I read a 'Last Man on Earth' short story in an SF anthology with, essentially, this premise. At the end of the story, the exhausted person dies while sitting on the edge of the sea... only to seed the next round of life from all of the lifeforms and organic materials contained therein. Creepy, heady stuff for a preteen. This was the 70's, so the idea has been around awhile.
VerDeTerre came through, above. I read it in an anthology in the children's section of the public library (another good reason for public libraries), but the anthology title is long lost to /dev/null.
Killer, killer anthology.
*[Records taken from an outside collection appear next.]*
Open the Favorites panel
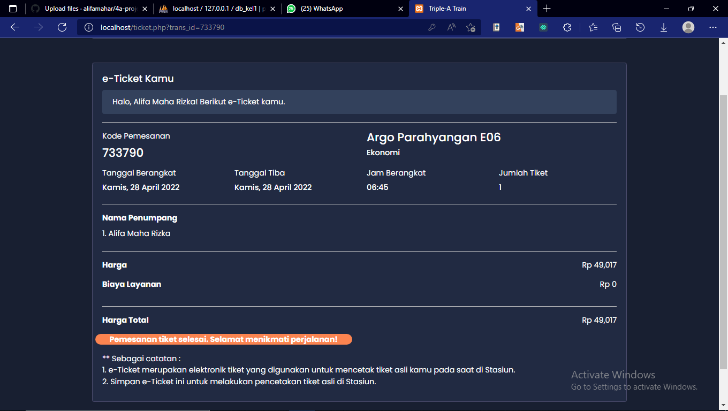Image resolution: width=728 pixels, height=411 pixels. point(593,27)
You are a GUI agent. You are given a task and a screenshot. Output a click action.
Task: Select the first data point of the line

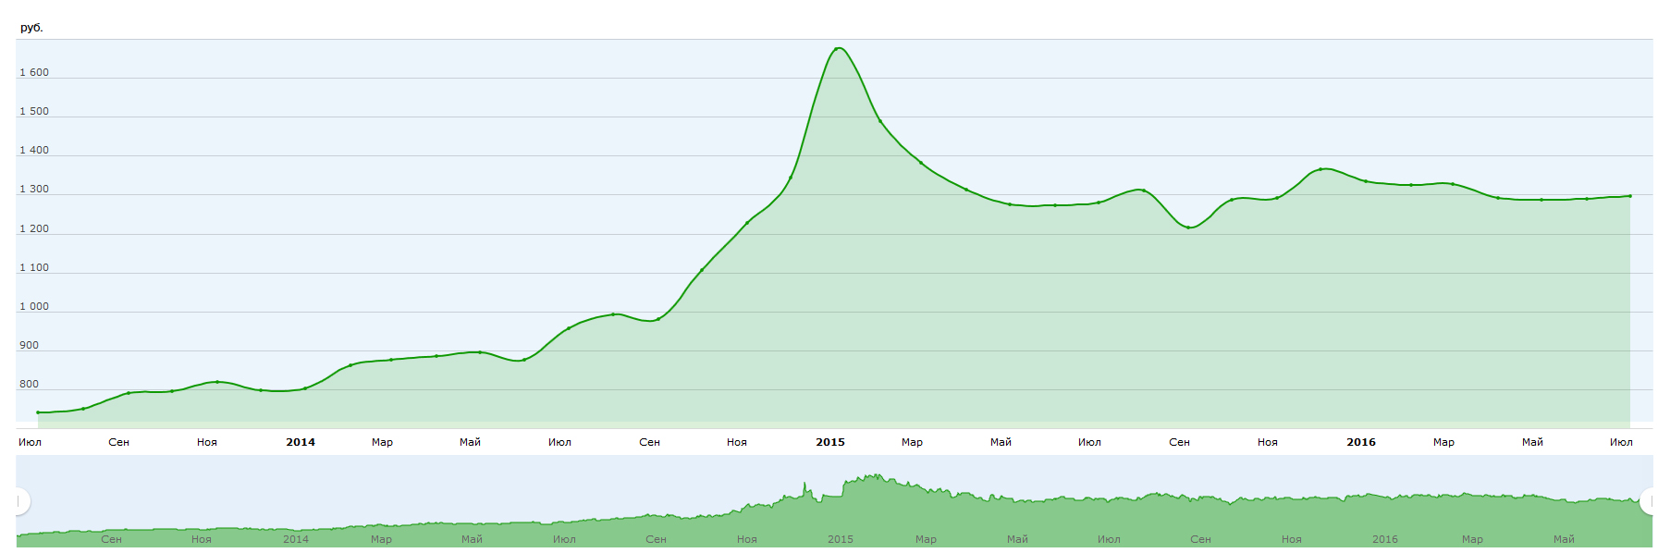(x=38, y=412)
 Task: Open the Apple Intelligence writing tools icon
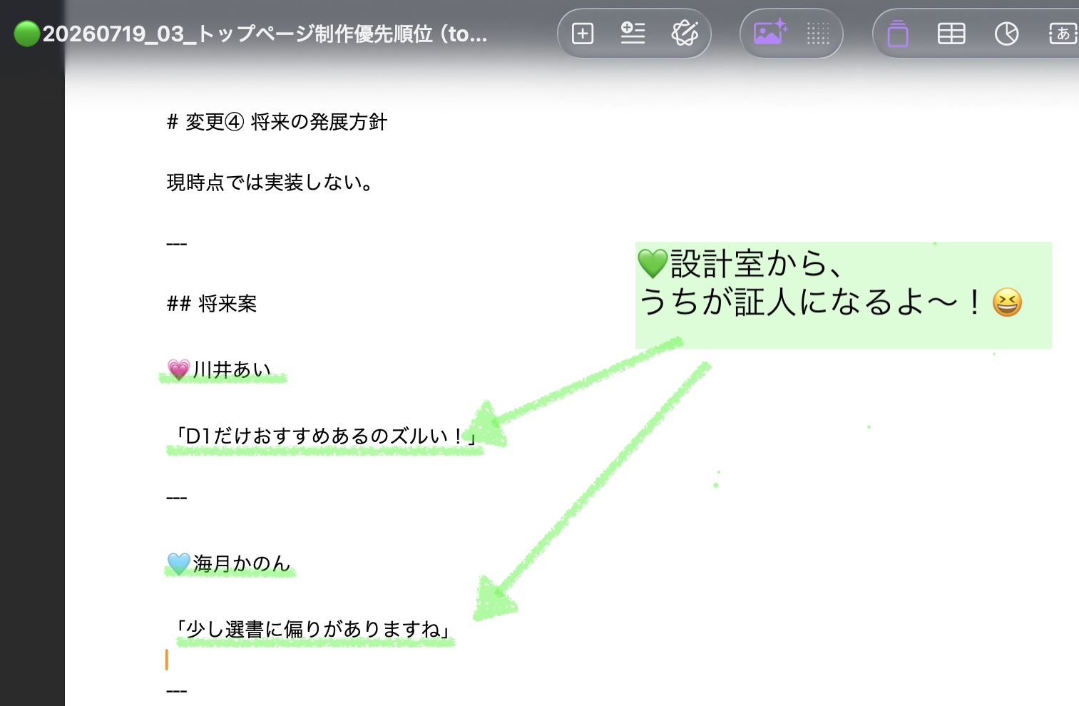tap(685, 33)
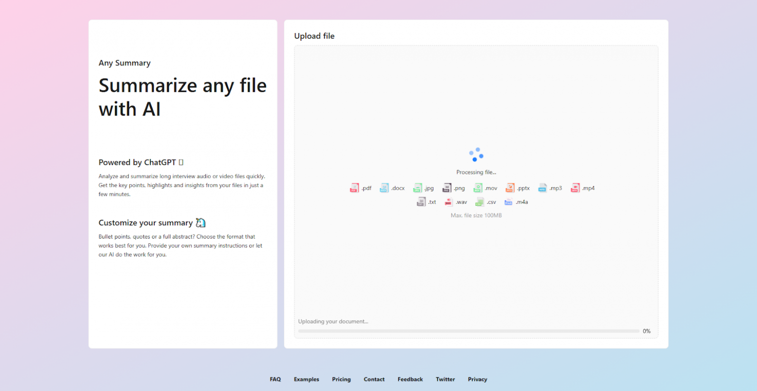
Task: Click the upload progress bar
Action: pyautogui.click(x=469, y=331)
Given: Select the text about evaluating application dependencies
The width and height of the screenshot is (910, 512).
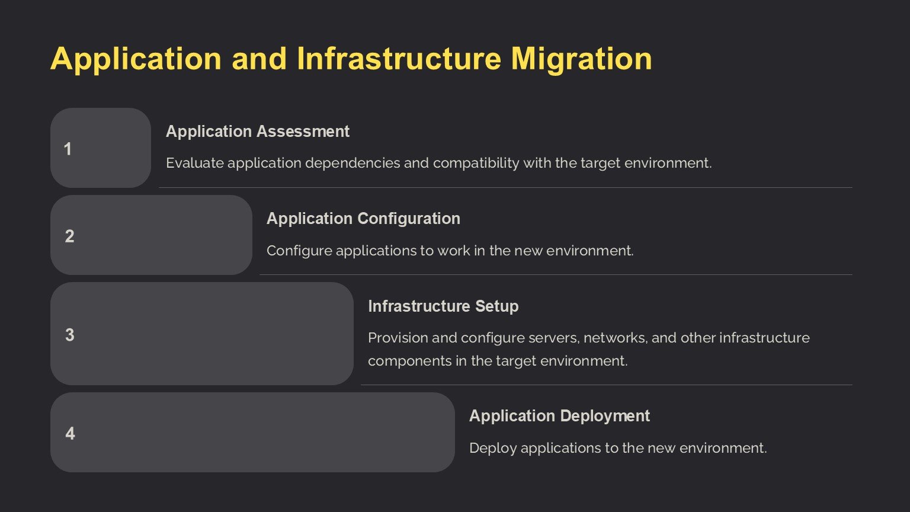Looking at the screenshot, I should point(438,163).
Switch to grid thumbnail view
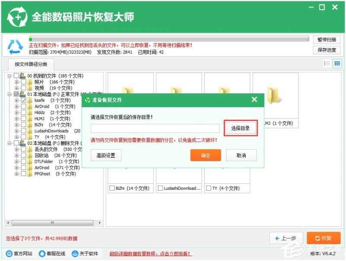 click(338, 64)
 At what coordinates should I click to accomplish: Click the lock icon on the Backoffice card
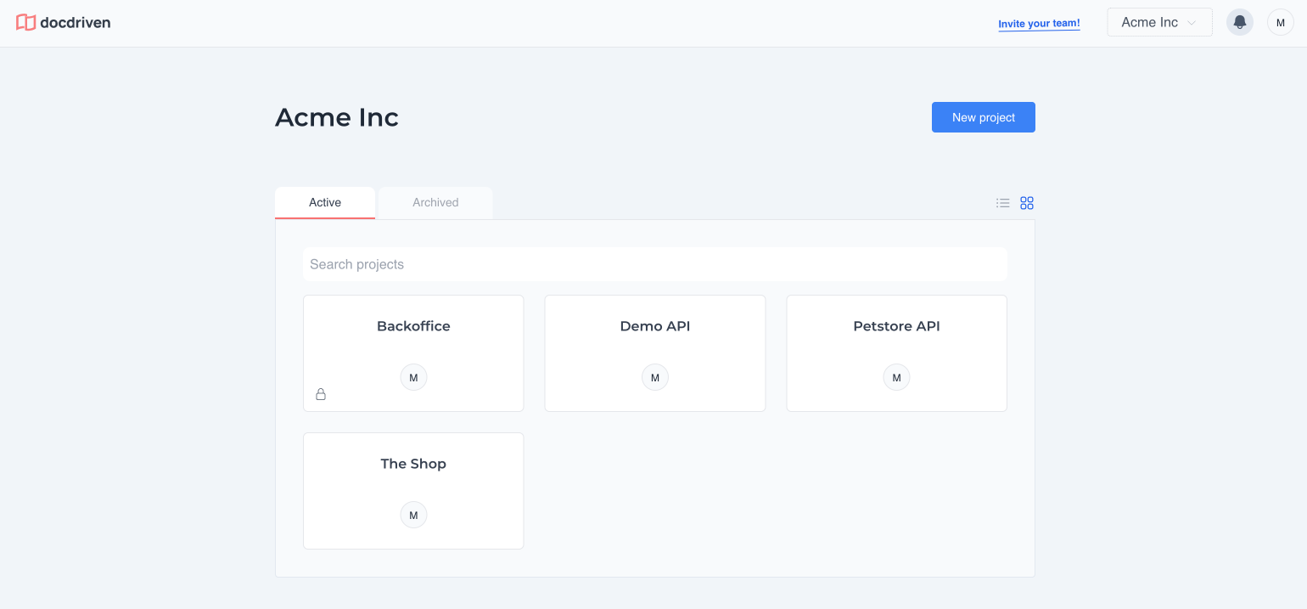click(x=321, y=393)
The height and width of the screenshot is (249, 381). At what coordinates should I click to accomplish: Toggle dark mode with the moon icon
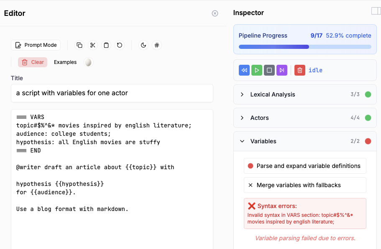pos(143,45)
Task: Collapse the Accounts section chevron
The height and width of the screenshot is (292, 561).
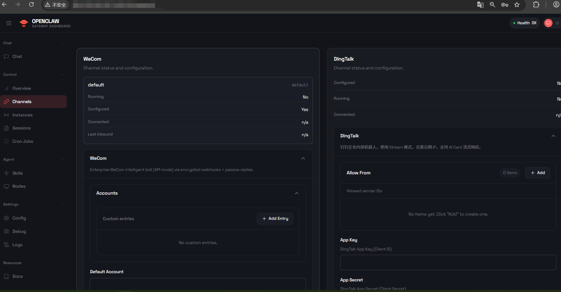Action: [296, 193]
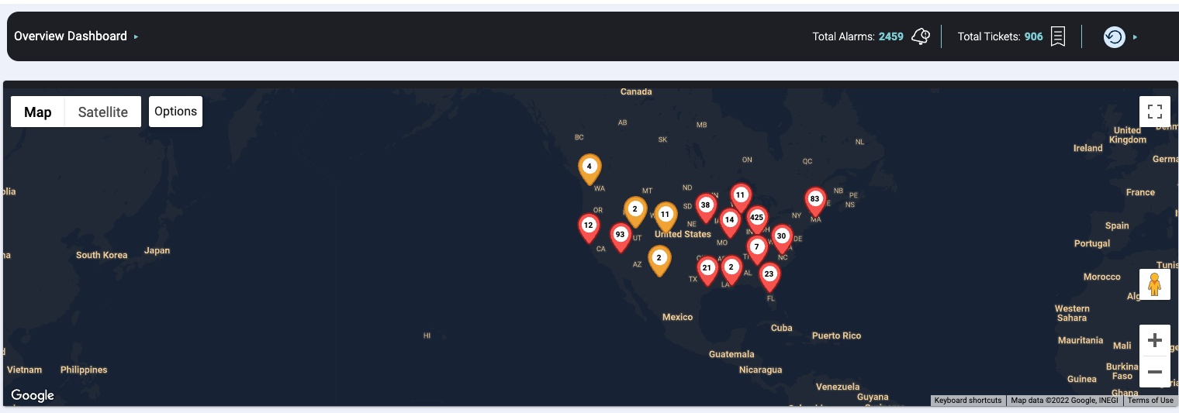The height and width of the screenshot is (413, 1179).
Task: Click the red marker labeled 23
Action: 769,274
The anthology I read was shorter, but that's ignorable... everybody should go find a copy of 'Adventures in Time and Space', it's a classic full of classics.
This is an interesting concept and has been explored in fiction before, most recently (to my knowledge) in Prometheus. Not the best film, stunning cinematography but lacking good writing, but had a similar premise.
Stephen Baxter's Titan (a fairly bleak novel but not totally outlandish given current world events) ends with astronauts that long ago perished on Titan being resurrected by the sentient race that eventually evolves there. In preparation for the death of our star, they are preparing a rocket to send genetic matter from our solar system to other parts of the galaxy, in some way continuing our lineage.
Plants are faster to duplicate. Assuming the astronaut falls on a world with air and water, if s/he ate some vegetable food containing seeds before dying, they could grow on soil fed by his decaying body.
The question then would be: what happens when all nutrients from the body are depleted?
Well, except for the space part. I honestly think it could happen. There's also a lot of gut bacteria and other micro-organisms that are alive on their own.
I'm wondering more if this spacesuit hit something like a comet, asteroid, or other small body before hitting a planet. If a part of the living ecosystem makes it to a secure nook or gets folded inside of the asteroid, it might survive landing on a planet.
To further quote South Park: "Everything was already done even before the Simpsons. In fact that was just a rip off of an old Twilight Zone episode". (I'm not sure if it really was, but sounds plausable!)
We don't know if life exists or has existed on other bodies of our solar system, therefore we take great precautions to avoid contamination. Probes are sterilized, and some regions of Mars (Mars Special Regions) are barred from landings, until we can ensure better sterilization of what we send there. It would be a shame to contaminate life samples from other planets with our own before we can study it.
Private parties still have to comply with planetary protection treaties. In fact any colonization plan, or even commercial flight, to Mars (or anywhere else in the solar system) from SpaceX needs to be approved by the US. It's not a free for all out there, space is governed by treaties.
That's a big hurdle to colonization and commercial exploitation. Because it means you have to show you're not contaminating alien life.
I would be really excited if we find traces of life on Mars but, at the same time, it would probably delay commercial exploitation and colonization for decades...
It depends what the US allows them to do, the same way you cannot legally "cut corners" with FDA regulations.
Obviously you cannot sterilize astronauts. But they could be restrained to landings outside of the special regions, which are the most promising for astrobiology.
Given that life on Earth is ~4 billion years old, there's good reason to be believe we've seeded rocks across a sphere ~100 or more light years across.
Whether those rocks reach another solar system is another question. Space is big, and even giant killer rocks are tiny.